67. Memorandum Prepared in the Department of Defense1

SUMMARY STATEMENT ON SOUTH VIETNAM

1. The Problem

In Southeast Asia today the Free World is facing an attempt by the Communists of North Vietnam to subvert and overthrow the non-Communist government of South Vietnam. North Vietnam has been providing direction, control, and trained cadres for the 25,000 Viet Cong guerrillas and the 60,000 to 80,000 irregulars engaged in harassment, systematic terror, and armed attacks on the people of South Vietnam.

2. Our Objective

Our purpose in South Vietnam is to help the Vietnamese maintain their independence. We are providing the training and the logistic support which they cannot provide themselves. We will continue to provide that support as long as it is required. As our training missions are completed, certain of our troops can be withdrawn. In December 1000 men came home. This group included, for example, two military police units whose airport guard duty had been taken over by Vietnamese trained for that purpose.

3. The Current Situation

In the past four months, there have been three governments in South Vietnam. Each of them has appointed its own cabinet members, its own provincial governors, and its own senior military leaders. The Viet Cong have taken advantage of the confusion resulting from these changes by raising the level and intensity of their attacks. They have been using larger forces and more powerful weapons.

This increased activity has had a good deal of success. Strategic hamlets formerly under government protection have been lost to the Viet Cong; roads formerly open to free movement have been closed.
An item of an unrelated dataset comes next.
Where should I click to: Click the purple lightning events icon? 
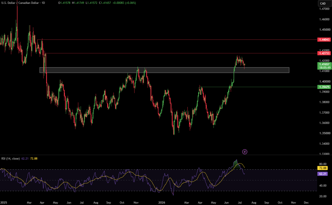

On the other hand, Viet Cong fatalities have been high. The unfavorable rate of 3 or 4 Viet Cong killed for every Vietnamese has continued. Although 15,000 to 20,000 Viet Cong have been killed during [Page 120] the past 12 months, their strength has remained approximately level through receipt of cadres from North Vietnam and recruits from South Vietnam.
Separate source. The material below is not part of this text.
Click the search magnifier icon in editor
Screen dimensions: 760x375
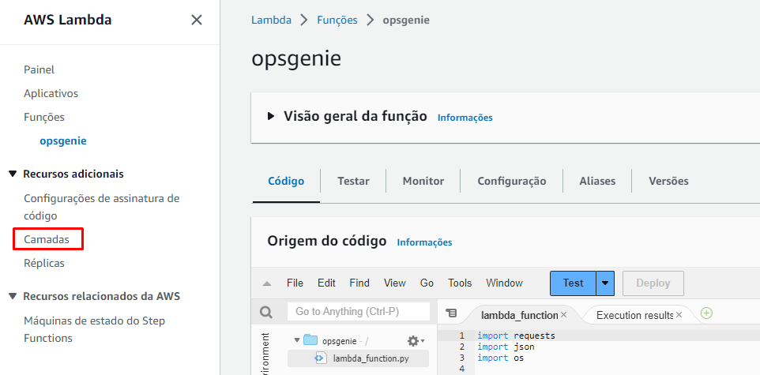(x=266, y=312)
4. Alternative Courses of Action

At least four alternatives are open to us today:

A.
We can withdraw from South Vietnam. Without our support the government will be unable to counter the aid from the North for the Viet Cong. Vietnam will collapse, and the ripple effect will be felt throughout Southeast Asia, endangering the independent governments of Thailand and Malaysia, and extending as far as India on the west, Indonesia on the south, and the Philippines on the east.
B.
We can seek a formula that will “neutralize” South Vietnam. But any such formula will only lead in the end to the same result as withdrawing support. We all know the communists’ attitude that “What’s mine is mine and what’s yours is negotiable.” True neutralization would have to extend to North Vietnam as well, and this possibility has been specifically rejected by the North Vietnamese and Chinese Communist governments.
C.
We can send the Marines and other U.S. ground forces against the sources of the aggression. But if we do, our men may well be bogged down in a long war against numerically superior North Vietnamese and ChiCom forces.
D.
We can continue our present policy of providing training and logistical support for the South Vietnam forces. This policy has not failed. We propose to continue it.

Secretary McNamara’s trip to South Vietnam will provide us with an opportunity to appraise the future prospects for this policy, and the further alternatives that may be available to us.

  1. Source: Johnson Library, National Security File, Vietnam Country File, Vol. V. No classification marking. In a covering memorandum, McNamara informed the President that this was the 2-page South Vietnam summary which he had requested.